Business & Finance Small Business

Passing the Torch-Next Generation Leadership

I don't have a lot of memories of my Dad since he left the family when I turned six and passed away when I was only nine years old but there is one memory that seems to be burnt into my brain.
It was a day when just he and I were together.
I was only five years old and he decided it was time to teach me how to swim.
We didn't have a swimming pool; in fact, we lived out in the woods in an abandoned trailer.
There was a lake within three miles of the trailer.
The nearest town, named after that lake, was called "Blue Lake", Michigan.
Somehow he had managed to find an old row boat that he kept hidden in the woods.
My older brothers tell me he was an avid fisherman and that he used to take that old row boat out almost every day.
We got to the lake and as he started uncovering the boat from the brush it was hidden under, I started getting a little nervous.
Up to that point I had been so excited about going out on the lake with my dad that I had nearly wet my pants; the anxiety of the reality of the situation hadn't set in yet.
When I actually realized that I was going to be in this huge--deep lake, that's when I started to worry a little.
But, not too much, after all, I was with my Dad and he was going to teach me how to swim.
SOooo..
..
...
He rowed that old boat out to the middle of the lake, put down the oars, looked me right in the eye and said: "Are you ready? - You can do this!" I heard the "You can do this" as I was flying through the air over the side of the boat.
He must have thrown me fifteen feet away from the boat.
It was sink or swim time.
Obviously, since I am still here, I learned to swim.
Not without swallowing several mouthfuls of water and seeing angels dancing in the clouds; but I finally figured it out.
You are probably wondering why I started this article with a story about how I learned to swim.
Well, if you are an owner that has a son or daughter working in your business, ask yourself this question.
"What are you doing to teach your son or daughter how to run your business? Do you have an actual plan or are you just going to throw them over the side of the boat.
" If that's your plan, remember, the lake you are throwing them into is filled with alligators.
If your true desire is to keep the business in the family and pass it on to the next generation, you have an obligation to yourself, to the business, to your employees and yes to your son or daughter to make sure you are doing everything you can possibly do to help them prepare to take over the business.
I can offer one simple piece of advice; when they are ready, back off and get out of the way.
There are all kinds of published recommendations on this subject regarding family qualifications etc.
E-mail rick@ceostrategist.
com
and receive a free guide titled "Leadership & Succession in the Family Business.
Most kids that are heir apparent to the President or the CEO position in many cases, have been running the business for several years before they take total control simply because it is very hard for Dad to let go completely.
Dads, or Mom, in some cases, try to evolve from being the boss, to coach and finally to colleague or board advisor, but this is a difficult transition.

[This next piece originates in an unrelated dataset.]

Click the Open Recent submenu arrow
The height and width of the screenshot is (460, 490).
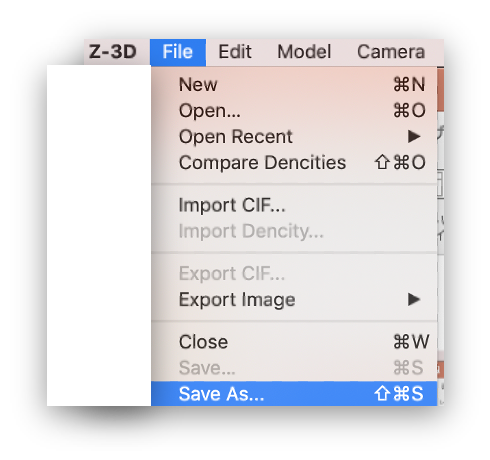point(414,136)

Of course, the transition is much easier if the child demonstrates exceptional competence, wisdom and vision.
If Dad is a typical old school autocratic type of leader who believes that sweating blood, an exceptional work ethic without concern for balance and shows no interest in discussing the emotional feeling side of succession, the kids will have difficulty maintaining a clear sense of expectations for themselves.
They will not eagerly address interpersonal family problems and may even shut down.

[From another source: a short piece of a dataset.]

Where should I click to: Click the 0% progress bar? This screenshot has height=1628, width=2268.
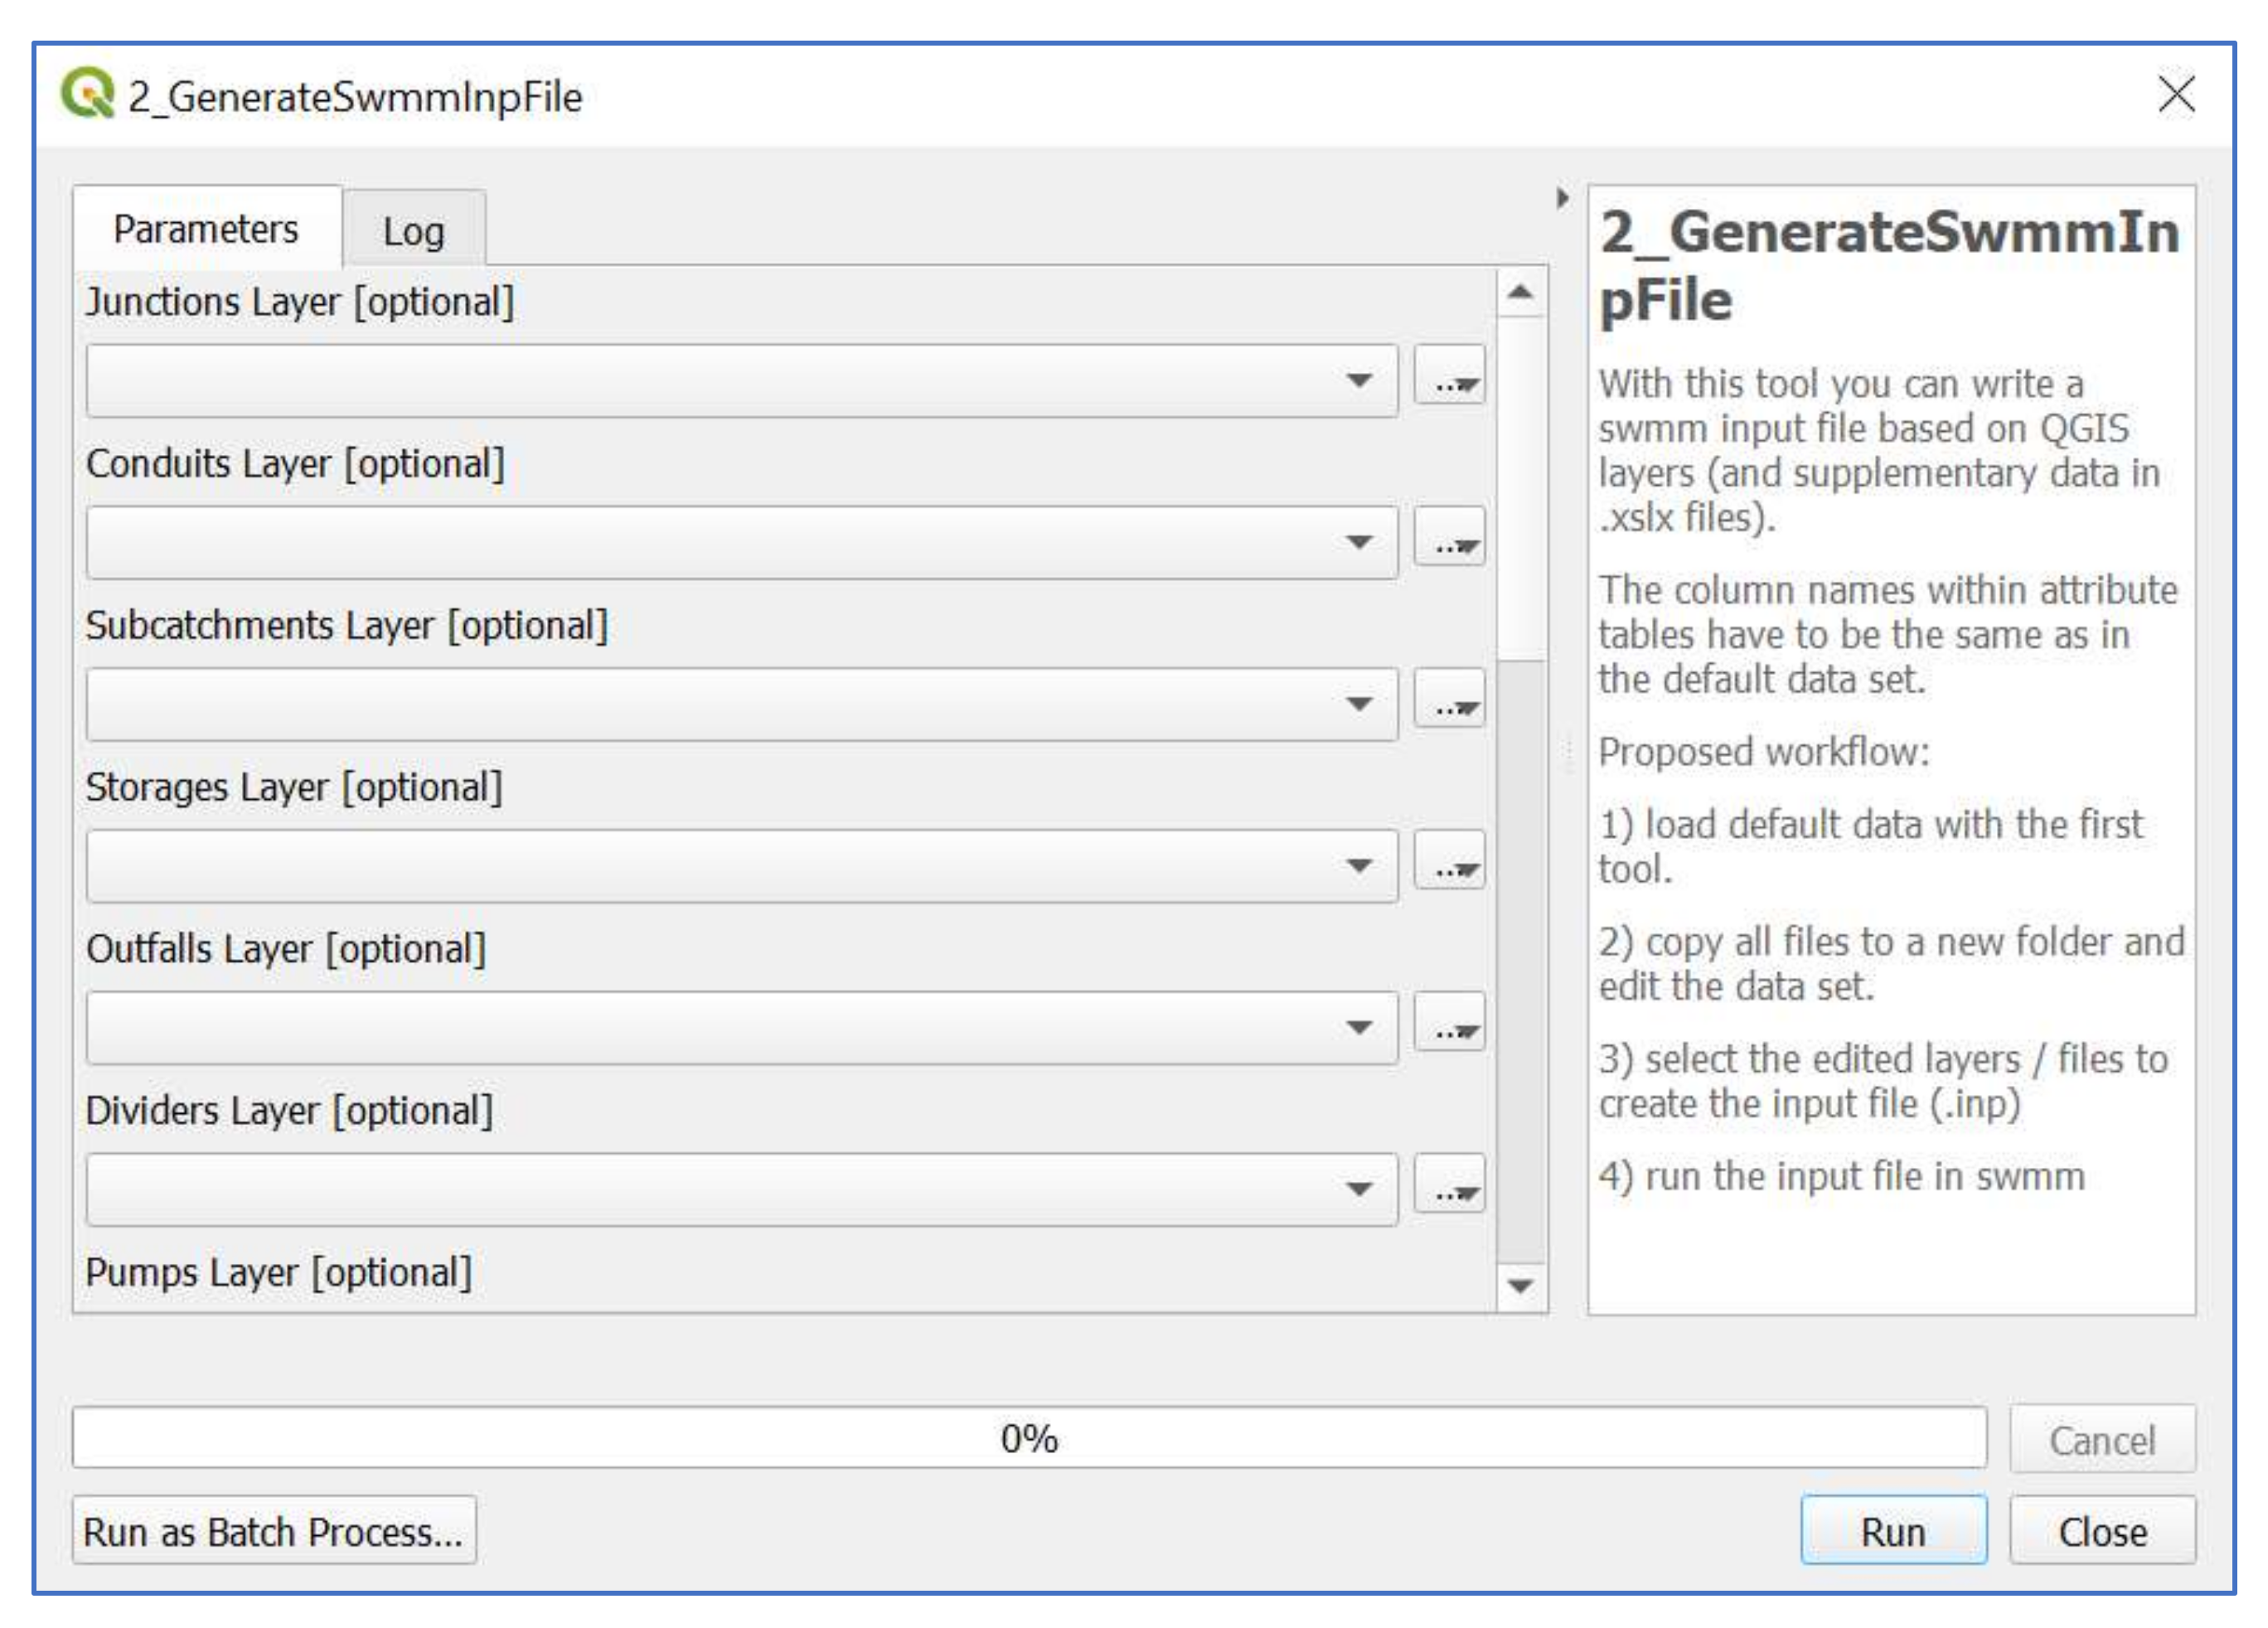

When that happens, the necessary skill development to take over the business becomes exceptionally difficult.
Generally that results in just throwing them over the side of the boat and hoping they learn to swim.
1st & 2nd Generation Comments I have discussed this situation with numerous 1st and 2nd generation owners and they all describe similar circumstances when describing how the torch was passed on.

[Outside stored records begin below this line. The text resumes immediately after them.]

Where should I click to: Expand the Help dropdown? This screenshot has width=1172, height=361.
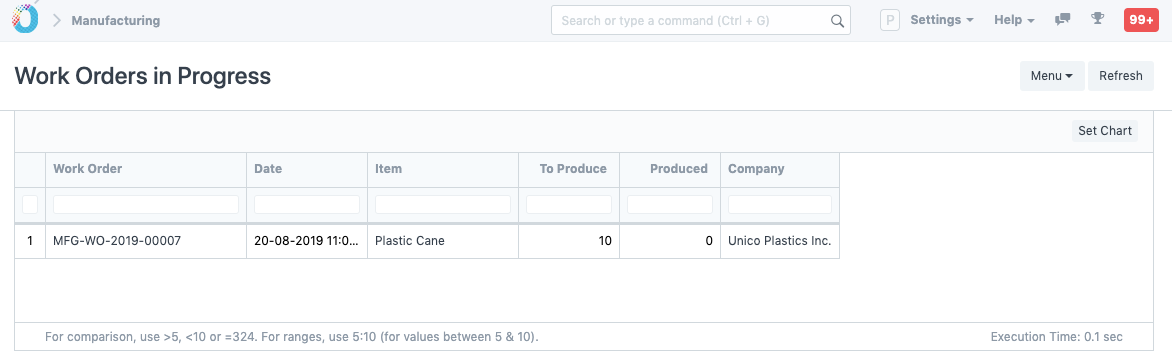click(1014, 20)
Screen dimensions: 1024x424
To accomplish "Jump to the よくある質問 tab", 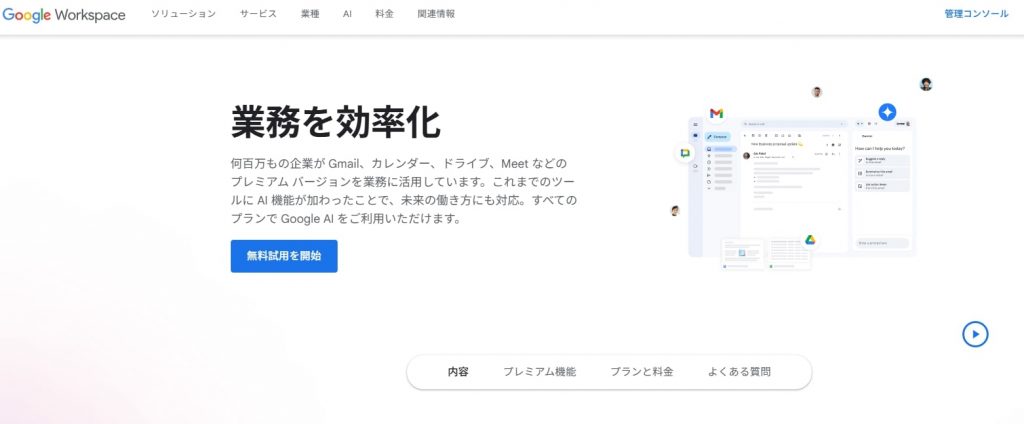I will point(739,372).
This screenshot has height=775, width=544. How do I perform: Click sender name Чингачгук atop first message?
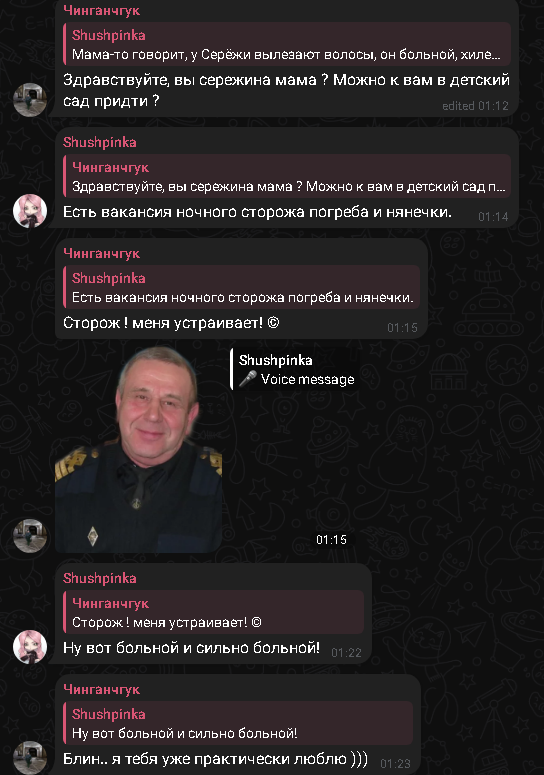[x=101, y=10]
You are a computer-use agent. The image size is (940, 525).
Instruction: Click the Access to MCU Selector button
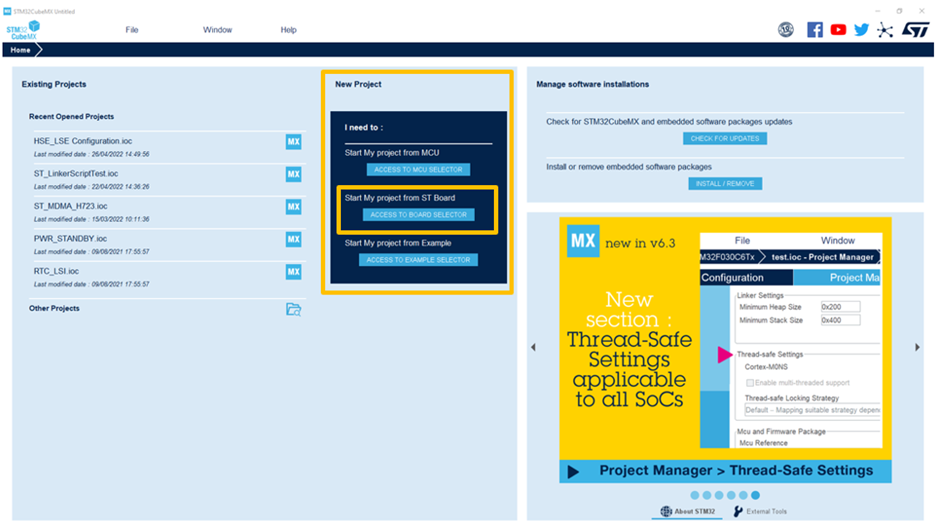(418, 170)
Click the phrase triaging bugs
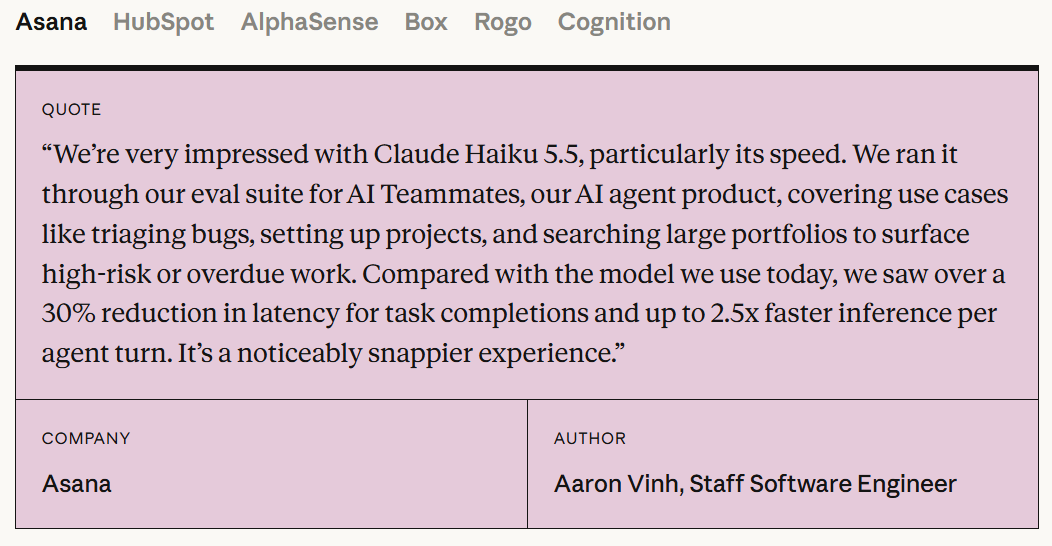The width and height of the screenshot is (1052, 546). pos(172,234)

Many second and third generation leaders had to learn the hard way.
It was sink or swim.
Not all families work well together.
Often time's sibling rivalry impairs development.
Jealousy, personal agendas and the weakness of Mom or Dad allows things to deteriorate in the family relationships as a result of the pending succession.
Some families just become totally dysfunctional as a result of succession.
That's not to say that there aren't any families that handle succession seamlessly and everything works out great.
Many do, however, those that do have consciously planned well in advance for succession and have taken the proper steps years in advance.
What if Both the Son & Daughter want to Run the Business? For those families that have both a son and a daughter working in the business a new wrinkle is thrown into the succession question.
If both children want to take over the business a completely new set of challenges emerge.
This decision should be based on the best interest of the business, individual qualifications and competency.
In the old days, this was never an issue.
It was just an accepted fact that the first son was the only consideration for taking over the helm.
That is not the case today.
The world has finally recognized the untapped skills and competencies that exist in the female population of the work force.
Today, there are many female CEO's running fortune 500 companies.
Although female talent is getting much greater attention these days, generally the male sibling of that female CEO candidate couldn't see his sister's talent through a pair of binoculars.
Even if he does see it, he often will not acknowledge it, especially if his sister has demonstrated a higher level of competency, desire and attitude about taking over the family business than he has.
First generation Fathers generally look forward to the day their son can take over the family business.
However, they often fail to realize that true succession means they will no longer be at the helm.
As mentioned earlier, this is not an easy transition.
Consider the Business Culture Keep in mind that privately held family owned businesses often develop a culture that is just an extension of the family culture.
Family roles are often emulated when multiple family members work in the business.
This creates additional challenges.
Every family has it own by-laws, sacred cows, cherished beliefs, myths, rules and roles.
Sometimes there are so many sub culture family issues left unaddressed that a big blow up occurs that can affect the entire company.
However, this underbrush of sub culture issues must be cleaned up for the company to continue to grow and prosper.
This makes the blow up not only imminent but necessary.
Keeping the Torch Lit - A Succession Guide The answer to passing the torch is not that complicated even though execution is often difficult.
Consider the following guide in setting up your succession plan and you may avoid many of the pitfalls and hopefully your son or daughter won't be thrown over the side of the boat.
oBusiness needs should come first oFocus on the long term health of the business oGet outside opinions on the leadership skills and the leadership development of your children.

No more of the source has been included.